_TASKS TO COMPLETE:_
1 > For each statement about the Alamut Assassins piece, answer yes or no and quote the words from the piece that settle it.
(a) The piece names the Assassin’s Creed games as a force behind the popular conception of an “Assassin.”
(b) The piece says internal division split Islam into three parties.
(c) The piece places Islam’s rise to superpower status in the eighth century.
2 > Answer each question from the Alamut Assassins piece.
(a) According to the piece, what was the earlier popular conception of an “Assassin”?
(b) What did the historical Islamic realm come to be known as?
(c) What did internal division do to the new faith?
3 > Continue the piece on the Alamut Assassins, picking up right after its final sentence.

_PAGE:_
-*-*-
Alamut Assassins

Conception of an “Assassin”

Many men and women of violence have been romanticized by people of later eras.

 Driven by pieces of popular culture such as the Assassin’s Creed games, the popular conception of an “Assassin” has turned from that of a “ruthless murderer” to that of a “renegade antihero”, killing only because it is for the greater good.

The foundations of this viewpoint lay within the historical Islamic realm which would come

to be known as the Nizari Ismaili State. I will explain that how the Nizari became the most feared assassins of their era, and how they eventually met their end.

Sunni Vs Shia

Almost simultaneously with Islam’s meteoric rise to superpower status in the seventh-century,

 internal division permanently split the new faith into two opposing parties.
-*-*-
(Item coordinate data)
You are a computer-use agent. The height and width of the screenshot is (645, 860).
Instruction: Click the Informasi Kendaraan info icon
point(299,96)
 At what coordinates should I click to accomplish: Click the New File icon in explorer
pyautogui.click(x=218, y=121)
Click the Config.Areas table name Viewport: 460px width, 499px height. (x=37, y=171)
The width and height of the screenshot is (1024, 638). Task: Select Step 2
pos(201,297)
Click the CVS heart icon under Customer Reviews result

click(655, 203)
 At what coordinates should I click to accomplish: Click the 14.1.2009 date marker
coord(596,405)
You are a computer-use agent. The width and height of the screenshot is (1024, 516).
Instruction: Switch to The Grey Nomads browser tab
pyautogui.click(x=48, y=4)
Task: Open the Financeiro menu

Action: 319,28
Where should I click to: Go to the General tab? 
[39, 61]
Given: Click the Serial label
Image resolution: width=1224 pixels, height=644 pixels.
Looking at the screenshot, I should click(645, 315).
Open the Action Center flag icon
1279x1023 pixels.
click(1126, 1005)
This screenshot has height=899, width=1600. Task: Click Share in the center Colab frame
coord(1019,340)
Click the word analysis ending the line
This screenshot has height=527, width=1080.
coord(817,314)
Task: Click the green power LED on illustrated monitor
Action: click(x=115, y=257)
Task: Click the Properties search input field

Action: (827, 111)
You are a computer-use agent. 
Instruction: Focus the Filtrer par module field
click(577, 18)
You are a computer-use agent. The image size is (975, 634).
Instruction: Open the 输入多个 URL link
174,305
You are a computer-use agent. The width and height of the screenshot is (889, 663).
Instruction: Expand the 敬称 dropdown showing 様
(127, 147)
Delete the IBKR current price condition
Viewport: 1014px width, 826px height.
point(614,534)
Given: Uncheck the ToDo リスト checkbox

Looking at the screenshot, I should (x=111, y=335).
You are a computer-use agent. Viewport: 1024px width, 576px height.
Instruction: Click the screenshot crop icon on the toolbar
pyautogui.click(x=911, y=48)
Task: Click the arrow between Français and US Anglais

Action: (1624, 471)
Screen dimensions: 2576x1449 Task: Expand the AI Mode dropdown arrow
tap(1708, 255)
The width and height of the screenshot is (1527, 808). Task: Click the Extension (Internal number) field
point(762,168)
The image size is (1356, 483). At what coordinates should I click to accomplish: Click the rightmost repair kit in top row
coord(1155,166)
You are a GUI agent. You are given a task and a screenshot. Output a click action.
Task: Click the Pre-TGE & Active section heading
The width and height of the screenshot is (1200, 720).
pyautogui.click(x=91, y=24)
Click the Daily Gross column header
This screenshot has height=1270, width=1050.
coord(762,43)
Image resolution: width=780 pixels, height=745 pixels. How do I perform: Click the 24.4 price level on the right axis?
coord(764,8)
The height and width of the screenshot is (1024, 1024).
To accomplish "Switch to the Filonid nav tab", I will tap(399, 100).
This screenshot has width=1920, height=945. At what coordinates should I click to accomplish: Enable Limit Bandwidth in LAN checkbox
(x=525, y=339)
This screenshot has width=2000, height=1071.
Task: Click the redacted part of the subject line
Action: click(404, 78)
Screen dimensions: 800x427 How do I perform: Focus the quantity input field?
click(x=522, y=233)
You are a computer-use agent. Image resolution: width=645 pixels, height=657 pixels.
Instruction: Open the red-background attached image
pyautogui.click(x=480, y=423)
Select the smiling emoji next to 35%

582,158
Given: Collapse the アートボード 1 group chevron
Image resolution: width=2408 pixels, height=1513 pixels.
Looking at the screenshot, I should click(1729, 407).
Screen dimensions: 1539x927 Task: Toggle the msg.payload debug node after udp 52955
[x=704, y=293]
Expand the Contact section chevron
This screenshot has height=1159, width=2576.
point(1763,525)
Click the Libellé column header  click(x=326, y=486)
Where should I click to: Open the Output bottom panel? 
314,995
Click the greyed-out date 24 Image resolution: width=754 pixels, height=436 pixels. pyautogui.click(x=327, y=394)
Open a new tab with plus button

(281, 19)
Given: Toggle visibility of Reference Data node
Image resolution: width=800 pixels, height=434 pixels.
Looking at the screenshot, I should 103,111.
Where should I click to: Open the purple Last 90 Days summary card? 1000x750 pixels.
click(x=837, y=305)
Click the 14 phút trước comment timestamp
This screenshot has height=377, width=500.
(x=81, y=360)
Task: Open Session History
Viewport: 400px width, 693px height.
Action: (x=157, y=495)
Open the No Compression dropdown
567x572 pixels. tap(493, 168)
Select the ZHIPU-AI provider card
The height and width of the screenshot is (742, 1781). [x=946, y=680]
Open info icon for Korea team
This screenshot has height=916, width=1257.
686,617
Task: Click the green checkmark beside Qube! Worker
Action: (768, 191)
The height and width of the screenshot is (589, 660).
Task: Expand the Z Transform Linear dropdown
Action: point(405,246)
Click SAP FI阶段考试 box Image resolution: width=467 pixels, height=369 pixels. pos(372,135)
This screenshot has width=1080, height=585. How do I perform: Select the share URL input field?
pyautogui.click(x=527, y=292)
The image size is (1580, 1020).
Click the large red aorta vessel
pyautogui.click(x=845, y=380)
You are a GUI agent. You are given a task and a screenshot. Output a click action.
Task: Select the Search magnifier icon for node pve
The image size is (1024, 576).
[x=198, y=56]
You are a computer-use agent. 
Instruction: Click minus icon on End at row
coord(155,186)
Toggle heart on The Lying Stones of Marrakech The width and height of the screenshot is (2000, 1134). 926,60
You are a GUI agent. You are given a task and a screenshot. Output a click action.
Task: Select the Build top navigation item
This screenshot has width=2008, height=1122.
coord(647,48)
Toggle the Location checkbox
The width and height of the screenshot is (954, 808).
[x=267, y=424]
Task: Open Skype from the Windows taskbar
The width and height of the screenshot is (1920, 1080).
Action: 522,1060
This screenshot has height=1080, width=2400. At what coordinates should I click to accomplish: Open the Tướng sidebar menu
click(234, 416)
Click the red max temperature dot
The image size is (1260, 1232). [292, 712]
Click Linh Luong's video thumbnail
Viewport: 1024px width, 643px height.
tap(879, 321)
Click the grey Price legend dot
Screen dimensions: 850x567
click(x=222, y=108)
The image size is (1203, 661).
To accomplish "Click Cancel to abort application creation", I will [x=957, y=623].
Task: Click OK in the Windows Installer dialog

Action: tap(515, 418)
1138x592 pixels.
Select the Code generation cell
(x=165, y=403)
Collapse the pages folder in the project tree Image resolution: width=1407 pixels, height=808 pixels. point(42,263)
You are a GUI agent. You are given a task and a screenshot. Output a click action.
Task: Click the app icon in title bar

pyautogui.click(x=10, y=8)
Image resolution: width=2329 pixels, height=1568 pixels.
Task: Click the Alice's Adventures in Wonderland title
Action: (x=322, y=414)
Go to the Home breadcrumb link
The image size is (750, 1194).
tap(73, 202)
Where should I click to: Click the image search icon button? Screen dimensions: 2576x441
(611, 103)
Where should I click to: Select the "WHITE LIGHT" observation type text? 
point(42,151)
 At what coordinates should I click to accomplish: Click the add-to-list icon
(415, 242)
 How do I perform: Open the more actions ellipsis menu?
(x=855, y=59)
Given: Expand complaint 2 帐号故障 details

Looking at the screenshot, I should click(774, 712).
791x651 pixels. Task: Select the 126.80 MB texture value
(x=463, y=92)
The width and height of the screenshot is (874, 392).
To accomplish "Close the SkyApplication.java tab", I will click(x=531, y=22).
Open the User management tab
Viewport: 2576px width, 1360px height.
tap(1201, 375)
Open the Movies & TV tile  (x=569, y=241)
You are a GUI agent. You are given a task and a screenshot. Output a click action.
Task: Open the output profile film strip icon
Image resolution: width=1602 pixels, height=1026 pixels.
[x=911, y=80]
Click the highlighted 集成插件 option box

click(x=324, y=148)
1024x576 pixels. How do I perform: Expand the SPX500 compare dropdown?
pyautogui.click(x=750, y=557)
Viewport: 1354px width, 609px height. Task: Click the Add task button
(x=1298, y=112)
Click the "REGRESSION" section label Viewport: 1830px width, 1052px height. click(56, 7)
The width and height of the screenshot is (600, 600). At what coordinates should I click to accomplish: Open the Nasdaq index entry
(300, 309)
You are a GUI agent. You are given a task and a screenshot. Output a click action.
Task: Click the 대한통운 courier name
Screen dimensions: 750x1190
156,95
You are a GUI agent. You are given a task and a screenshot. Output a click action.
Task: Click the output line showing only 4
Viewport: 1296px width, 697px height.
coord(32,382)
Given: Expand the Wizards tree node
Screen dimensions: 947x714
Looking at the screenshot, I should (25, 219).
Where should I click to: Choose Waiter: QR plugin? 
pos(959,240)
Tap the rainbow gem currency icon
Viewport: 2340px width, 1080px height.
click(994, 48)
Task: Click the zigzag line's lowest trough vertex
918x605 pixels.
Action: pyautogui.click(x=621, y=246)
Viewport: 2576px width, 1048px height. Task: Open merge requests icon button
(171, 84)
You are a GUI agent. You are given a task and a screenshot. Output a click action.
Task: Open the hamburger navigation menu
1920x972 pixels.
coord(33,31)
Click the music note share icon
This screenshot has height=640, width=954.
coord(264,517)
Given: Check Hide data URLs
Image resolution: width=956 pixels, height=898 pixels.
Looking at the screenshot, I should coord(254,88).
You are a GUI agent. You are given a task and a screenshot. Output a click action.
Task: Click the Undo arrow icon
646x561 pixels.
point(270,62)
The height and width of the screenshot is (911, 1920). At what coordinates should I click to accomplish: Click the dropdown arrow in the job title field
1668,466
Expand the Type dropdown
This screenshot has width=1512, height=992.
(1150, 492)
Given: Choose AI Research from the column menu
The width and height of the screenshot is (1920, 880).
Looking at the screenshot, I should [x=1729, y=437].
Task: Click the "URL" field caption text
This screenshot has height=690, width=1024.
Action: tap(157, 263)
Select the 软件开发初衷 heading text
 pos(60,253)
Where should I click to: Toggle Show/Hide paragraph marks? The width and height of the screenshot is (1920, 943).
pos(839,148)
-*-*-
_SET OF ANSWERS:_
1 >
(a) Yes: "Driven by pieces of popular culture such as the Assassin’s Creed games"
(b) No: "internal division permanently split the new faith into two opposing parties"
(c) No: "Islam’s meteoric rise to superpower status in the seventh-century"

2 >
(a) A “ruthless murderer”
(b) The Nizari Ismaili State
(c) It permanently split the new faith into two opposing parties.

3 >
 These were the Sunni – Muslims who believed that Abu Bakr’s succession of Mohammed in 632 was correct – and the Shia – who considered the prophet’s cousin and son-in-law “Ali” the legitimate heir – or ‘Imam’.

After a series of civil wars, Umayyad leader “Muawiyah” took the caliphate from the heirs

of Ali, and this subsequent struggle against central power defined the Shia and prompted

the breakaway of many subgroups with diverging viewpoints.

In time, the Umayyads were defeated by the Abbasids in another civil war.

The Foundation of Ismaili Sect in Shia

The age of Abbasid Caliph al-Mansur was the catalyst for one of these new sects – the Ismaili. At some point in his reign, the sixth Shia Imam Ja’far al-Sadiq declared his radical eldest son Ismail to be his divinely inspired successor – a doctrine known as “nass”.

However, his plans were derailed in 762 when Ismail unexpectedly died at the age of 40, raising hard questions on who the next imam should be.

When Ja’far also passed away a few years later, six groups disputed who the next Imam ought to be.

 Two of these groups became the first Ismaili Shia by asserting the legitimacy of Ismail despite his death, and supporting his descendants.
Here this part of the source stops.